Until recently it was doubtful whether more than one or two species of _Cystopus_ (white rust) were known. It is now certain that we have three in Great Britain, and three or four others are found elsewhere. Of the British species one is found on many cruciferous plants, as the shepherd’s-purse, garden-cress, mustard, radish, and plants of the cabbage kind. This is the _Cystopus candidus_. Another occurs on the goat’s-beard, salsify, and scorzonera, which is called _Cystopus cubicus_. Both have great external resemblances, but both possess specific internal differences. In the Goat’s-beard rust (Plate X. fig. 201) the terminal conidia in the bunches or fascicles of conidia which are produced within the pustules are spheroidal, large, and of a yellow-brown tint, whilst the residue are cylindrical, smaller (Plate X. fig. 202), and more or less compressed. In the crucifer rust the conidia are all equal in the pustules and globose. The oospores in the former of these are subglobose and the warts on their surface are solid; whilst in the latter the oospores are truly globose, and the warts on the surface are hollow (Plate X. fig. 210). The third species is the Sandspurry white rust (_Cystopus Lepigoni_), which was found on the common sandspurry (_Spergularia rubra_) by Mr. R. G. Keeley, in Swanscombe Marshes (September, 1864). Of the other species it is not improbable that one or two may yet be found in this country. Without attempting to indicate their microscopic differences, it may be serviceable to name the species of phanerogamic plants on which they are likely to be found. The Purslane white rust (_Cystopus Portulacæ_, D. C.) should be sought on the purslane, which, though of limited cultivation, is exceedingly liable to attack from this parasite, and the Thistle white rust (_Cystopus spinulosus_, D. By.) may probably be met with on the leaves of the common thistle (_Cnicus arvensis_) or some of its allies.

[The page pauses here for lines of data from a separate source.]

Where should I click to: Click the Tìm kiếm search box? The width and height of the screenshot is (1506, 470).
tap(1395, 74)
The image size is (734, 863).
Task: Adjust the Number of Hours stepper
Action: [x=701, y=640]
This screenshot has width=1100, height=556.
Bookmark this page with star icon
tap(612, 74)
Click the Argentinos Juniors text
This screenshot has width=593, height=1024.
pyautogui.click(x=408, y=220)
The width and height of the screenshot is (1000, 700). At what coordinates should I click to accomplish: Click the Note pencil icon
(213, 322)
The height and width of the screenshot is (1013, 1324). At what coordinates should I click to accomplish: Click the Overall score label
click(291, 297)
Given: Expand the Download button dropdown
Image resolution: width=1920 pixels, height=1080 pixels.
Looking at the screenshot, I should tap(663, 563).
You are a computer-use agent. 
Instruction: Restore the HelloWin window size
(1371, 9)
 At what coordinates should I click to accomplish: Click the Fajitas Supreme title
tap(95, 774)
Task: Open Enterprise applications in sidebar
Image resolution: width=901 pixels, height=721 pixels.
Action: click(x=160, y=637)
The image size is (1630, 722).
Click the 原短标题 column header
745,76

Considerable interest is now attached to these parasites, which, as far as we at present know, differ materially in their reproduction from the other dust-like or uredinous fungi with which they have long been associated. Dr. de Bary proposes the union of these with the mould-like fungi of the genus _Peronospora_, to which the mould infesting the potato belongs, so as to constitute by themselves a group apart from the genera with which both have heretofore been associated. Whether his views will be accepted by mycologists time will speedily prove. Under any circumstances, microscopical and botanical science will reap considerable benefit from his researches.